Tuesday, January 19, 2010

Jobless "recovery"

Now that the senatorial election in Massachusetts has tossed Obama's lame-ass health care bill into the toilet, nothing will help the Democrats but some aggressive action against the bankers. How can that be done, considering that Wall Street is a major funder of candidates of both parties?

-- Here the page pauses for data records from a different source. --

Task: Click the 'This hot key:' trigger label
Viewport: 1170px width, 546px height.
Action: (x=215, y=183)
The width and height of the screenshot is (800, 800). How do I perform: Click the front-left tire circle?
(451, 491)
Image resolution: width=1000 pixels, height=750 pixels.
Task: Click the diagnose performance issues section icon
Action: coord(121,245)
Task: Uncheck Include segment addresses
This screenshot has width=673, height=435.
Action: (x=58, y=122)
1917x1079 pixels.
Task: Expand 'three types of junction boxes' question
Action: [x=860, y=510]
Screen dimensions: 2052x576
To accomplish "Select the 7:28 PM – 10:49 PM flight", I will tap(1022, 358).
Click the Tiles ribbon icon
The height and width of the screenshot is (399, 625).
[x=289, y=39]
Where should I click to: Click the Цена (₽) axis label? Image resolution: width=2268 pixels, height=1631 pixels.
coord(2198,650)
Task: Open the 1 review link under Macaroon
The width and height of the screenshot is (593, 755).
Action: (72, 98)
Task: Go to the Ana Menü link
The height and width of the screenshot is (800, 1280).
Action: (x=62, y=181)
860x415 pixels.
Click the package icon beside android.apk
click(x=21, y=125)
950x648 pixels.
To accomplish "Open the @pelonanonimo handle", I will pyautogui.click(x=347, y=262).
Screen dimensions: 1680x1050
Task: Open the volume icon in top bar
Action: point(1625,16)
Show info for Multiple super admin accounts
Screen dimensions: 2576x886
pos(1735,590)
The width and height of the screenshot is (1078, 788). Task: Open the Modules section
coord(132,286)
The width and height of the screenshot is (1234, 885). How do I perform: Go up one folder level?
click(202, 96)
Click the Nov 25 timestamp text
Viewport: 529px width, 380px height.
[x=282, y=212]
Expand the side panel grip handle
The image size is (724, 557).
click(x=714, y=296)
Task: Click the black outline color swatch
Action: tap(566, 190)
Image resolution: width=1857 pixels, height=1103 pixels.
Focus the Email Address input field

Beats me. Frankly, I see the plutocracy remaining firmly in control. As you may have noticed, I tend to be bearish on America.

Shit.

Here's why the recovery is jobless:
  1. Productivity — When employers figure out that they can get more work out of decreasing numbers of desperate workers, that's exactly what they do. In case you haven't noticed, that's exactly what they're doing now. Why hire more?
  2. Low Interest Rates — The low rates now being maintained by the Fed are supposedly going to make it easier for businesses to borrow, expand, and hire more workers. Nope, not quite. Low interest rates make it easier for businesses to afford the machines that replace workers. Why spend money on some smelly, angry guy who wants health insurance when you can have a machine that demands nothing?
  3. That Whole Globalization Thing — Maybe you can train an out-of-work factory worker to be a telephone customer service representative, but cost-benefit analysis still will send the business to Mumbai or Calcutta. The whole argument that better education will improve the American economy is crap, because, whatever it is, we can't do it for less then they can.
So where do the jobs come from in this "recovery?" Beats me — and if the jobs are scarce and pay minimum wage, who has money to buy the services (we can pretty much forget about goods, except for export) the alleged recovery will produce? The Chinese? Maybe we could retrain unemployed Midwest factory workers to speak Chinese, so they can work the telephones for Chinese collection agencies.

Nah. The Indians will get those jobs.

So what is a cafe au lait president who promised change and so far has delivered just more and more of the same to do?

Me, I'd start by firing Larry Summers, Tim Geithner, and anybody else who ever was attached to Robert Rubin's teats. I'd replace Summers with Joseph Stiglitz. As for Treasury, Paul O'Neill would be a pretty amusing choice, and could help Our President continue his idiotic pretense of seeking bipartisanship.

Frankly, I don't think the Democrats have the guts to enact health care reform via reconciliation, so unless one of those oddball Republican women from Maine crosses over to the "dark" side, health care reform is as good as dead. All that's left to rescue Democratic candidates in 2011 is a really hard, stinging slap at Big Finance — accompanied by a lot of rhetoric about Republicans sucking Wall Street's balls. Since the Republicans will be sucking Wall Street's balls, the only obstruction to using this approach will be the difficulty Democrats will have disentangling Wall Street's balls from their own tonsils.

If you're looking for work — good luck. If you need health care and don't have insurance — good luck. What the hell — if you're living in contemporary America, good luck! You'll need it.